Investigación por presunto “doble cobro” en la Policía de West Palm Beach entra en su fase decisiva tras casi dos años
Tres capitanes permanecen bajo escrutinio después de 19 meses con licencia administrativa pagada; el caso ya ha costado más de un millón de dólares a los contribuyentes y provocó cambios en la cúpula policial.
WEST PALM BEACH, Florida.— La prolongada investigación sobre presuntas irregularidades en el registro de horas laborales de altos mandos de la Policía de West Palm Beach ha entrado en lo que podría ser su etapa final, casi dos años después de que surgieran las acusaciones de que varios oficiales realizaban trabajos externos mientras supuestamente estaban en servicio para la ciudad.
Tres capitanes de policía, que han permanecido durante 19 meses en licencia administrativa remunerada, comenzaron a ser interrogados por investigadores luego de que una impugnación legal presentada por el sindicato policial fuera retirada de manera voluntaria, despejando el camino para que continúe la pesquisa administrativa.
Las acusaciones sostienen que los oficiales habrían trabajado en empleos privados fuera de servicio mientras figuraban simultáneamente como activos en sus funciones municipales. Sin embargo, los implicados han rechazado de manera consistente cualquier conducta indebida.
“El señalamiento es que estos capitanes trabajaron en empleos externos mientras estaban en horario de la ciudad, lo cual es erróneo. No es correcto y podemos demostrarlo”, afirmó Paul Daragjati, abogado de la Fraternal Order of Police.

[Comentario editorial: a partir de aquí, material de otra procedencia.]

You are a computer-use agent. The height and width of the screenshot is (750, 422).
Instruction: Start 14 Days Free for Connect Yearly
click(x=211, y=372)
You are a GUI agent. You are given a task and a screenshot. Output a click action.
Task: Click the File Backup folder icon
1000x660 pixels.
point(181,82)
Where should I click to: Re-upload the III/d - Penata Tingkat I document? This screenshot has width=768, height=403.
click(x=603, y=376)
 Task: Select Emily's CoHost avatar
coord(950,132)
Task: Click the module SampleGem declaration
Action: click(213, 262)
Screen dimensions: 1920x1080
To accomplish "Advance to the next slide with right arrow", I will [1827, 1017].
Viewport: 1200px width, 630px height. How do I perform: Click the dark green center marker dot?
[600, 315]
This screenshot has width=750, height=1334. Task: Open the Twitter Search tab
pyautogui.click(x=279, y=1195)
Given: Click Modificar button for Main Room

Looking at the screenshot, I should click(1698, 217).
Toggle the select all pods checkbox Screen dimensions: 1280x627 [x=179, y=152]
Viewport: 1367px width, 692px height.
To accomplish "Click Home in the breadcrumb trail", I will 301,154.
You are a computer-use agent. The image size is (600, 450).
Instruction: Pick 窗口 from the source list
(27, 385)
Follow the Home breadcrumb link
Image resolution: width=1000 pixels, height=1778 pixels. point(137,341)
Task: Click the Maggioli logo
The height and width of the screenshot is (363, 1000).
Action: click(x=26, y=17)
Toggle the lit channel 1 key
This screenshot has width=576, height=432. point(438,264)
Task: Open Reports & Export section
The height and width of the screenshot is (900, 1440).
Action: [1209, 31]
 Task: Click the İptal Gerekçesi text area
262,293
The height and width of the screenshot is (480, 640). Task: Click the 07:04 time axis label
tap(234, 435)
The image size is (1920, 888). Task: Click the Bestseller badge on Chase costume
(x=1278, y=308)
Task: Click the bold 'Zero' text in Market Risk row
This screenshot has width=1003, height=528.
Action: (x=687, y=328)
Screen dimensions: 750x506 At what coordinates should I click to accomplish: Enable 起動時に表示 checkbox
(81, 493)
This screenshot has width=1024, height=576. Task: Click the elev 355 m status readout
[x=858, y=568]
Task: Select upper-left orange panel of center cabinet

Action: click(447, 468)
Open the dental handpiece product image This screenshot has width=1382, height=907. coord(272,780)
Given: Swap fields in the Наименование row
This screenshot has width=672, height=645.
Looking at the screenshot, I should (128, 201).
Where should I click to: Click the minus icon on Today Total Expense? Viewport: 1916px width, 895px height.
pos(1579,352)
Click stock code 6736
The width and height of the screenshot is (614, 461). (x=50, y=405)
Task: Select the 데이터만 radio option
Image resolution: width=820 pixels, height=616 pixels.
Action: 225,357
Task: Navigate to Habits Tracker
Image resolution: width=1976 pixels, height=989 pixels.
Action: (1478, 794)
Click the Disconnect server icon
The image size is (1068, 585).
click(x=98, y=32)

La investigación ha transitado por múltiples etapas, incluyendo revisiones penales, procedimientos de asuntos internos, auditorías externas, demandas judiciales y recursos sindicales. El año pasado, la Oficina del Sheriff del Condado de Palm Beach llevó a cabo una investigación criminal sobre las acusaciones, pero los fiscales determinaron que no existían fundamentos suficientes para presentar cargos.
La defensa sostiene que la ciudad conocía desde hacía años deficiencias en los sistemas de control horario del departamento, fallas que podían generar la apariencia de horas superpuestas. Un auditor independiente había advertido previamente a las autoridades municipales sobre vulnerabilidades en el sistema y la necesidad de implementar mayores mecanismos de supervisión.
La demanda presentada por el sindicato argumentaba que los funcionarios municipales tardaron demasiado tiempo en investigar denuncias sobre las que ya tenían conocimiento a través de auditorías e informes previos. Ese litigio logró paralizar durante meses aspectos clave de la investigación interna.
No obstante, tras un año de disputas judiciales, el sindicato decidió retirar el caso. Según Daragjati, los capitanes consideraron que ya contaban con suficiente documentación para enfrentar las entrevistas y avanzar en el proceso.
De los cuatro capitanes originalmente colocados en licencia administrativa, uno ya se retiró del servicio. Los tres restantes están siendo entrevistados por investigadores de la Oficina del Sheriff, encargados ahora de completar la investigación administrativa.
El caso también ha tenido consecuencias significativas dentro de la estructura de mando del departamento. La exjefa adjunta Tameca West y el exmayor Michael Deighan regresaron recientemente a sus funciones tras varios meses de suspensión, pero ambos fueron degradados al rango de capitán. Además, deberán responder a entrevistas relacionadas con acusaciones similares.
Una vez concluida la investigación, los hallazgos serán entregados al jefe de policía Tony Araujo, quien tendrá la responsabilidad de determinar si los oficiales regresan plenamente a sus puestos, enfrentan medidas disciplinarias o son exonerados.
La pesquisa se inició durante los últimos días de la administración del entonces jefe de policía Frank Adderley, quien fue destituido poco antes de que salieran a la luz los detalles de la investigación sobre los altos mandos policiales.
De acuerdo con la representación sindical, las entrevistas y el trabajo investigativo podrían concluir antes de finalizar este mes.
Mientras tanto, los tres capitanes continúan en licencia administrativa pagada, una situación que, según estimaciones, ha representado para los contribuyentes un costo superior al millón de dólares en salarios y beneficios durante los últimos 19 meses.